Surely these are not mere phenomena or illusion.
Moreover, the notion of a timeless realm (eternity) may not even be a coherent notion.
RG Swinburne, in the Oxford Guide to Philosophy(2005), says the following:
“Most Christian thinkers since the fourth century .. held that God exists outside of time, but in his timeless realm simultaneously acts at and knows about every moment of time. It is .. doubtful that this is a coherent claim. If God sees some event in 500 BC as it happens and sees some other event in 2000 AD, and all divine seeings are simultaneous with each other, then 500 BC must the same year as 2000 AD, which is absurd.”
The same absurdity can be stated without reference to any divine knowing. On the view that real reality is timeless, historical events become incoherent. For example, in baseball history, Babe Ruth hit 60 home runs in 1927. Ruth’s record was broken in 1961 when Roger Maris hit 61 home runs, which was itself broken by Mark McGuire’s 62nd home run in 1998. The latter claims that Ruth’s previous record was broken by Maris, then by McGuire are incoherent if according to our perspective of the eternal present, McGuire’s feat is identical with Maris’s feat which is identical to Ruth’s feat.
Or more simply: You cannot even say coherently that the smaller child cried because a older child took his toy away.
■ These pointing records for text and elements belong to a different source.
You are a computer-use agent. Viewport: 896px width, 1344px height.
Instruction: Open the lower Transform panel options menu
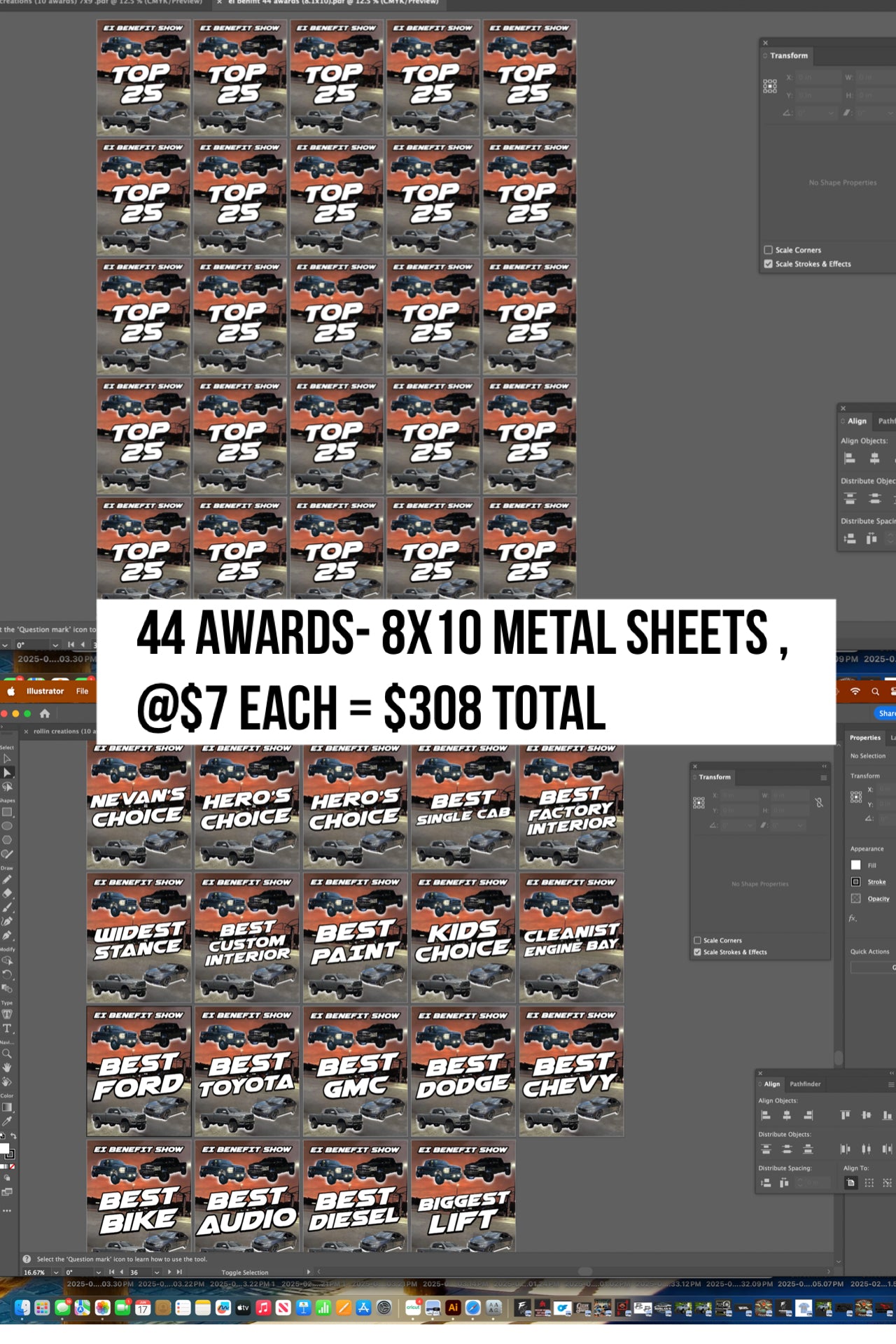click(823, 777)
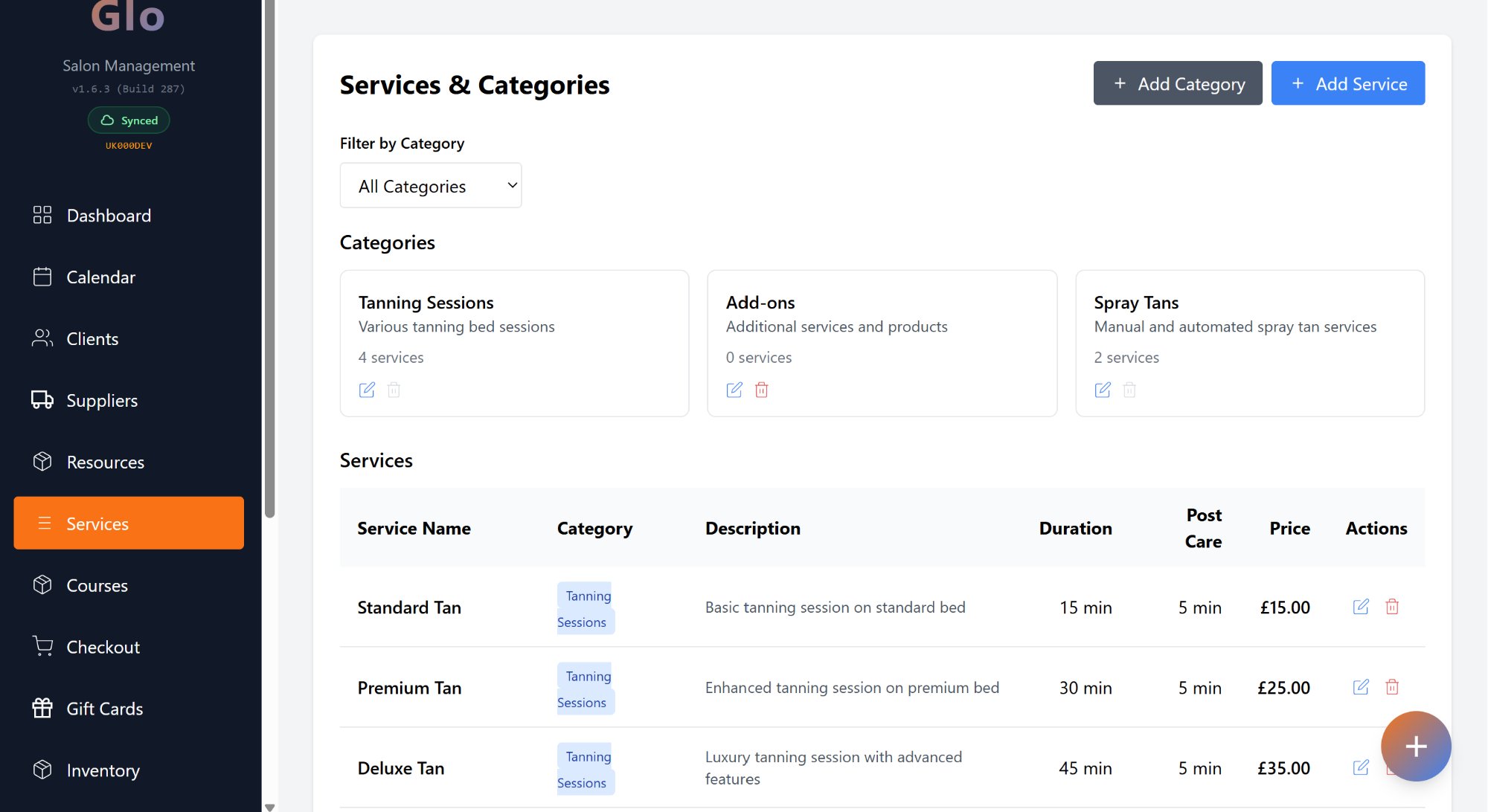This screenshot has height=812, width=1488.
Task: Click the Add Category button
Action: pyautogui.click(x=1177, y=83)
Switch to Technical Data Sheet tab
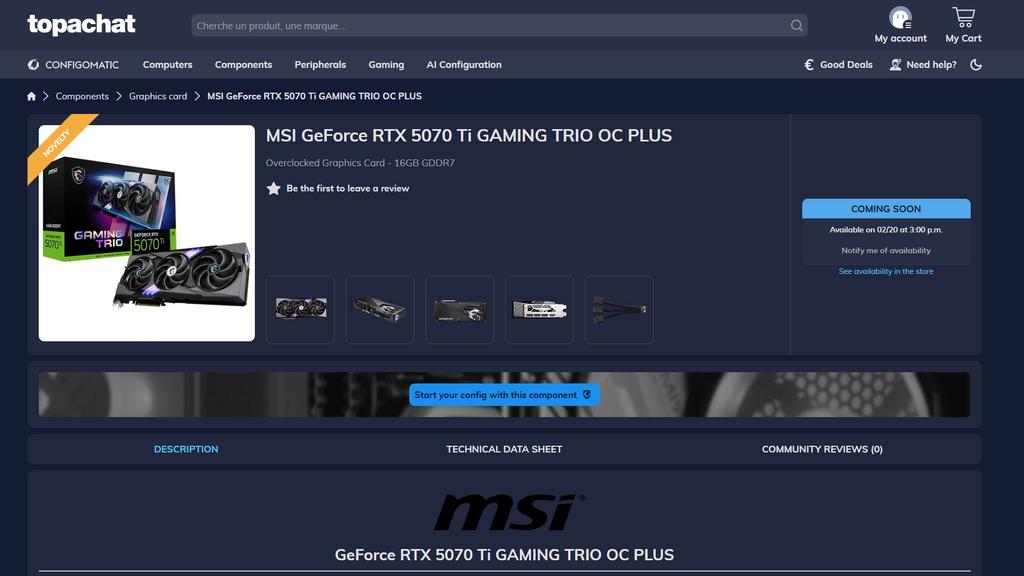 (504, 449)
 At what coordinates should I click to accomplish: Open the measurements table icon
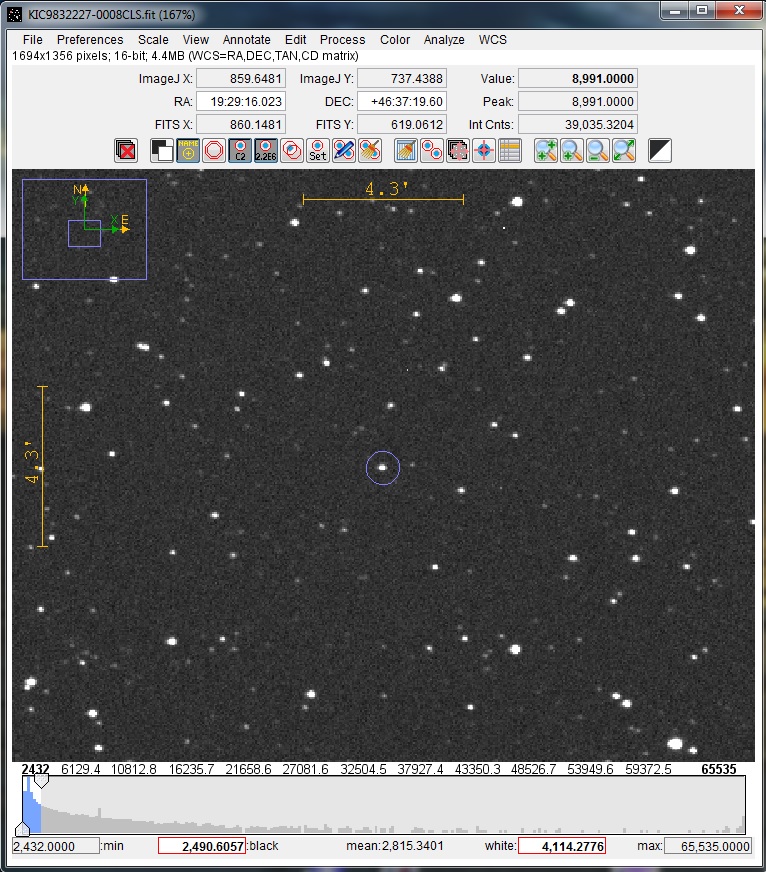(x=510, y=151)
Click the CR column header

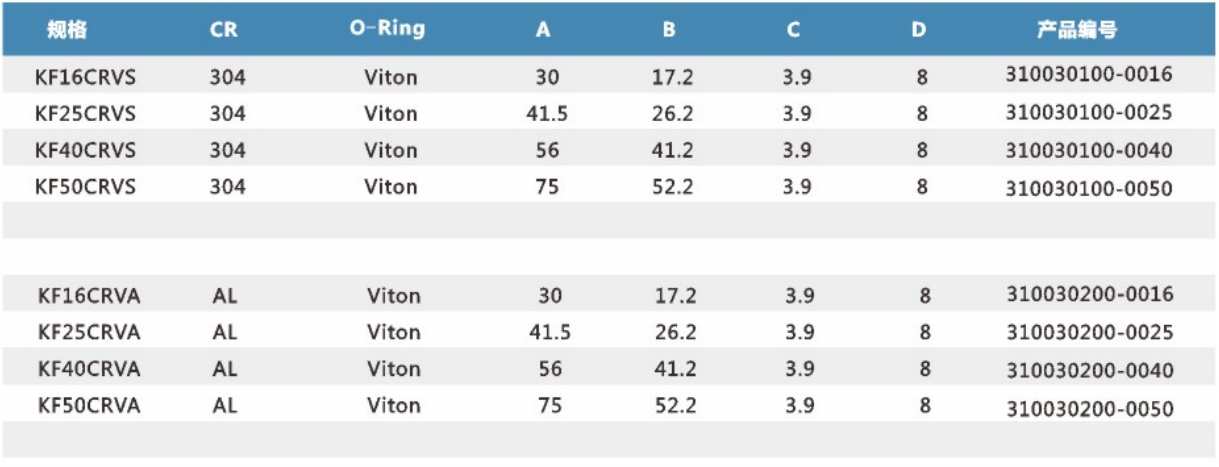pyautogui.click(x=224, y=30)
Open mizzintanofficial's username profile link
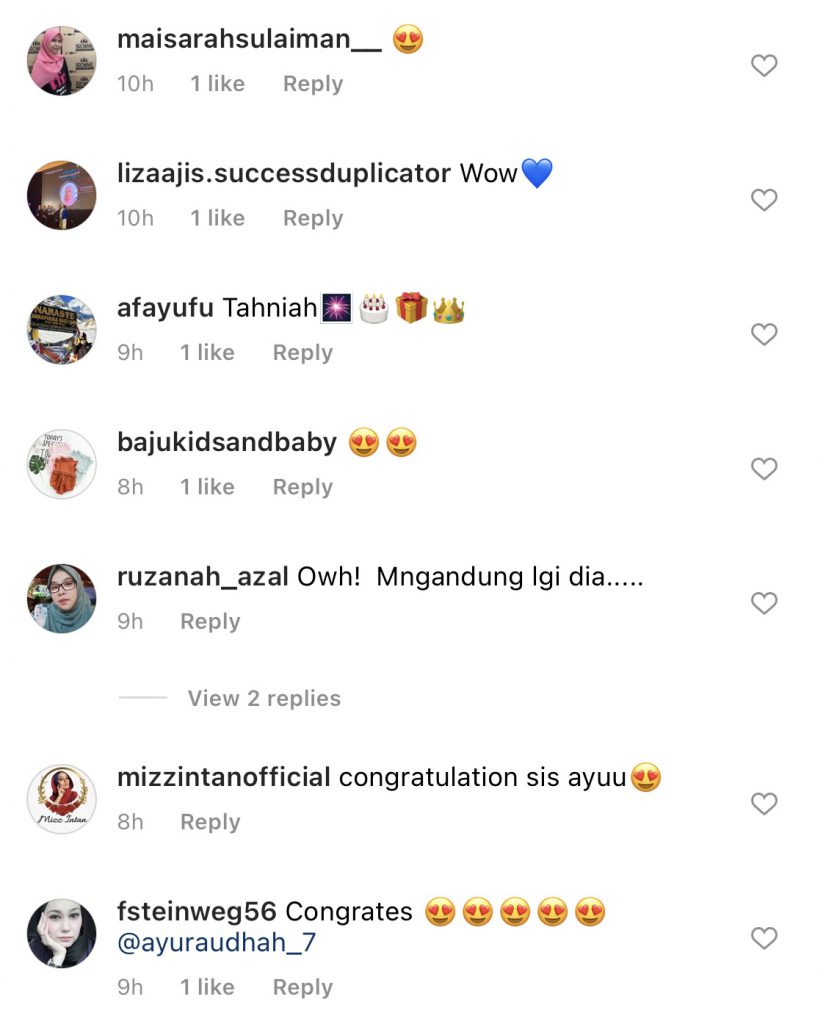This screenshot has width=826, height=1024. (x=224, y=777)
The two acts — older child taking the toy and smaller child crying — are simultaneous, thus, identical. So the explanation as to why the small child cried makes no sense at all!
Of course, the proposition that time is unreal can be understood as just part of another mental exercise, often found in philosophy. It surely cannot be considered a serious attempt to describe reality. But don’t underestimate the tendency of some philosopher to promote one or another form of nonsense, among them, the unreality of time.